### MATERIAL SUPPLIED
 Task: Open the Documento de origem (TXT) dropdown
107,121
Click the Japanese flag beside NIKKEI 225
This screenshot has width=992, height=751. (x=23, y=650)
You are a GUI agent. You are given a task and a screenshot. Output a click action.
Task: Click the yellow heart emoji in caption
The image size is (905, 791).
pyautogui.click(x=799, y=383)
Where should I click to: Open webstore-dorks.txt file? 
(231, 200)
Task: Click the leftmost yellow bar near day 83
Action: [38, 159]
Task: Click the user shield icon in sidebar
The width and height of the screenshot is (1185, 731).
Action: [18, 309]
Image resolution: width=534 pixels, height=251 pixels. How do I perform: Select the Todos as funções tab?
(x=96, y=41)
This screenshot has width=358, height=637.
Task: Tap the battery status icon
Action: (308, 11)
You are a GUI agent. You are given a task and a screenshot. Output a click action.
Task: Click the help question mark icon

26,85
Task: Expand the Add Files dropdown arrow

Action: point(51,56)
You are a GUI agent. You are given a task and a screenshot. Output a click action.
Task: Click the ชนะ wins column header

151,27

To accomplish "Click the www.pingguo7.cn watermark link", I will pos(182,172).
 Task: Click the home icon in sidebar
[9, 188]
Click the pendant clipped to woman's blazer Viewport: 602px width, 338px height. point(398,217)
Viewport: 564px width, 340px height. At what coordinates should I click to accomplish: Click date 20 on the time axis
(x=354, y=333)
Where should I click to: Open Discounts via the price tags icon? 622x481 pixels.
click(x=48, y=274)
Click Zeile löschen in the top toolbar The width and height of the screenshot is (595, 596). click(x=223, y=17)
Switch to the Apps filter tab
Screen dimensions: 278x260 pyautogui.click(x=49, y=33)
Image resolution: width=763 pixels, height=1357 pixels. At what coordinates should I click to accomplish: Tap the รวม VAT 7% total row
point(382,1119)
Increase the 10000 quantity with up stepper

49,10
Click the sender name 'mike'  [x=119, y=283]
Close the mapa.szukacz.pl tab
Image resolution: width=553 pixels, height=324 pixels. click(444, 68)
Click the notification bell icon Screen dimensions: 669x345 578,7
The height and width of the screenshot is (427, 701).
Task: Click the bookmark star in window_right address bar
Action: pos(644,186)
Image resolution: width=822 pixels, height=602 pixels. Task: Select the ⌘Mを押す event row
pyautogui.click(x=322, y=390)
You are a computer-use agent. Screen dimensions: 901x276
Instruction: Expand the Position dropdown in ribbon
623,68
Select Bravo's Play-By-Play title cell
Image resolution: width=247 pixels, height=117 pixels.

### WHAT THE TASK ASKS
Copy each line of the listing verbatim.

### WRITTEN ANSWER
 Task: Open the Documento de origem (TXT) dropdown
107,121
Click the Japanese flag beside NIKKEI 225
This screenshot has width=992, height=751. (x=23, y=650)
You are a GUI agent. You are given a task and a screenshot. Output a click action.
Task: Click the yellow heart emoji in caption
The image size is (905, 791).
pyautogui.click(x=799, y=383)
Where should I click to: Open webstore-dorks.txt file? 
(231, 200)
Task: Click the leftmost yellow bar near day 83
Action: [38, 159]
Task: Click the user shield icon in sidebar
The width and height of the screenshot is (1185, 731).
Action: [18, 309]
Image resolution: width=534 pixels, height=251 pixels. How do I perform: Select the Todos as funções tab?
(x=96, y=41)
This screenshot has width=358, height=637.
Task: Tap the battery status icon
Action: (308, 11)
You are a GUI agent. You are given a task and a screenshot. Output a click action.
Task: Click the help question mark icon

26,85
Task: Expand the Add Files dropdown arrow

Action: point(51,56)
You are a GUI agent. You are given a task and a screenshot. Output a click action.
Task: Click the ชนะ wins column header

151,27

To accomplish "Click the www.pingguo7.cn watermark link", I will pos(182,172).
 Task: Click the home icon in sidebar
[9, 188]
Click the pendant clipped to woman's blazer Viewport: 602px width, 338px height. point(398,217)
Viewport: 564px width, 340px height. At what coordinates should I click to accomplish: Click date 20 on the time axis
(x=354, y=333)
Where should I click to: Open Discounts via the price tags icon? 622x481 pixels.
click(x=48, y=274)
Click Zeile löschen in the top toolbar The width and height of the screenshot is (595, 596). click(x=223, y=17)
Switch to the Apps filter tab
Screen dimensions: 278x260 pyautogui.click(x=49, y=33)
Image resolution: width=763 pixels, height=1357 pixels. At what coordinates should I click to accomplish: Tap the รวม VAT 7% total row
point(382,1119)
Increase the 10000 quantity with up stepper

49,10
Click the sender name 'mike'  [x=119, y=283]
Close the mapa.szukacz.pl tab
Image resolution: width=553 pixels, height=324 pixels. click(444, 68)
Click the notification bell icon Screen dimensions: 669x345 578,7
The height and width of the screenshot is (427, 701).
Task: Click the bookmark star in window_right address bar
Action: pos(644,186)
Image resolution: width=822 pixels, height=602 pixels. Task: Select the ⌘Mを押す event row
pyautogui.click(x=322, y=390)
You are a computer-use agent. Screen dimensions: 901x276
Instruction: Expand the Position dropdown in ribbon
623,68
Select Bravo's Play-By-Play title cell
Image resolution: width=247 pixels, height=117 pixels.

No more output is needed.